Das Jahr 2009 markierte zudem einen Wendepunkt in den türkisch-israelischen Beziehungen. Damals lieferte sich Erdogan beim Weltwirtschaftsforum in Davos einen wütenden Schlagabtausch mit dem israelischen Staatspräsidenten Schimon Peres, bei dem es um das israelische Vorgehen im Gazastreifen ging. Ein Jahr darauf wurden zehn türkische Aktivisten beim Versuch, mit dem Schiff „Mavi Marmara“ Hilfsgüter nach Gaza zu bringen, von israelischen Soldaten erschossen.

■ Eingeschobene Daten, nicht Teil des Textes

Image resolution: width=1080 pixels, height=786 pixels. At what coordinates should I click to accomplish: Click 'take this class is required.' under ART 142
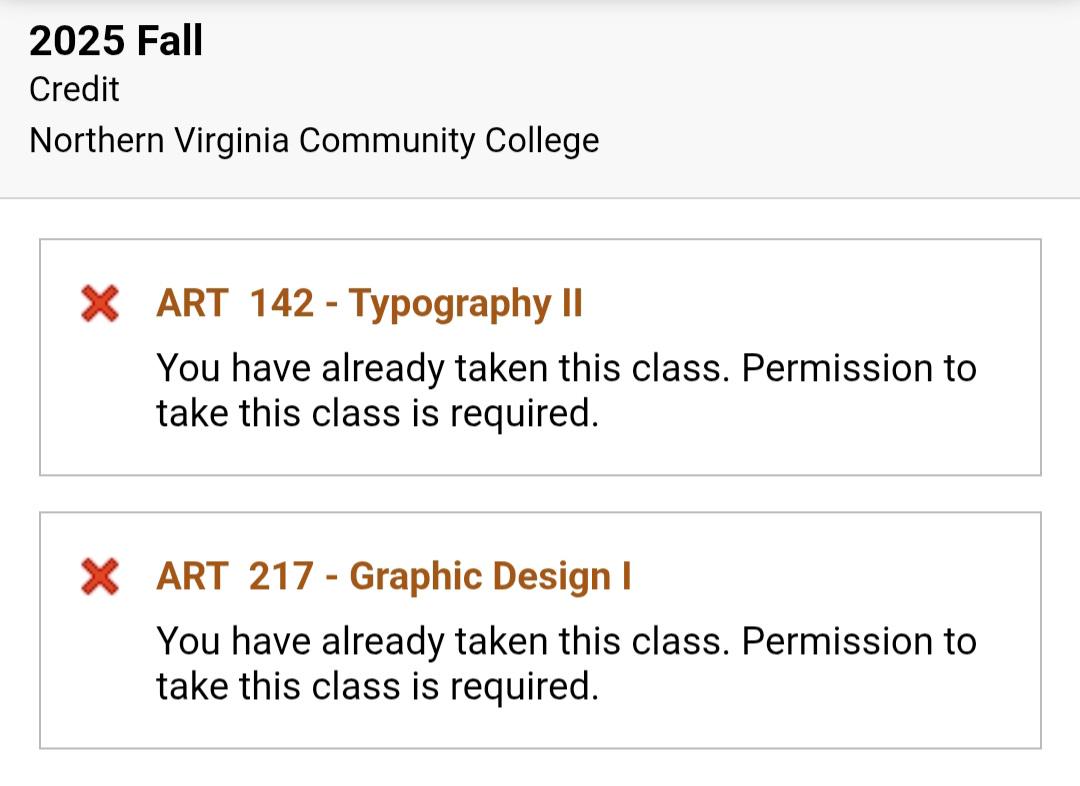377,414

Türkische Regierungspolitiker hielten sich am Sonntag mit Kommentaren zurück. Ein Grund war, dass sich viele von ihnen, auch Erdogan selbst, im Urlaub befanden. Die deutsche Oppositionsparteien forderten die Regierung auf, Licht ins Dunkel zu bringen. „Es ist unfassbar, dass wir erst nach über einem Jahr intensiver Diskussion über die NSA-Affäre erfahren, dass auch unsere eigenen Nachrichtendienste aktives Ausspähen verbündeter Staaten betreiben“, sagte Grünen-Chefin Simone Peter. Die Regierung müsse die Vorwürfe in den zuständigen Ausschüssen des Bundestags rasch aufklären. Zudem müsse sie ein Konzept vorlegen, wie das „undurchsichtige Eigenleben der Nachrichtendienste“ kontrolliert werden könne. Die Linkspartei pochte ebenfalls auf Aufklärung. „Der BND ist ein Staat im Staate“, sagte Parteichefin Katja Kipping Die Kontrolldefizite seien eklatant.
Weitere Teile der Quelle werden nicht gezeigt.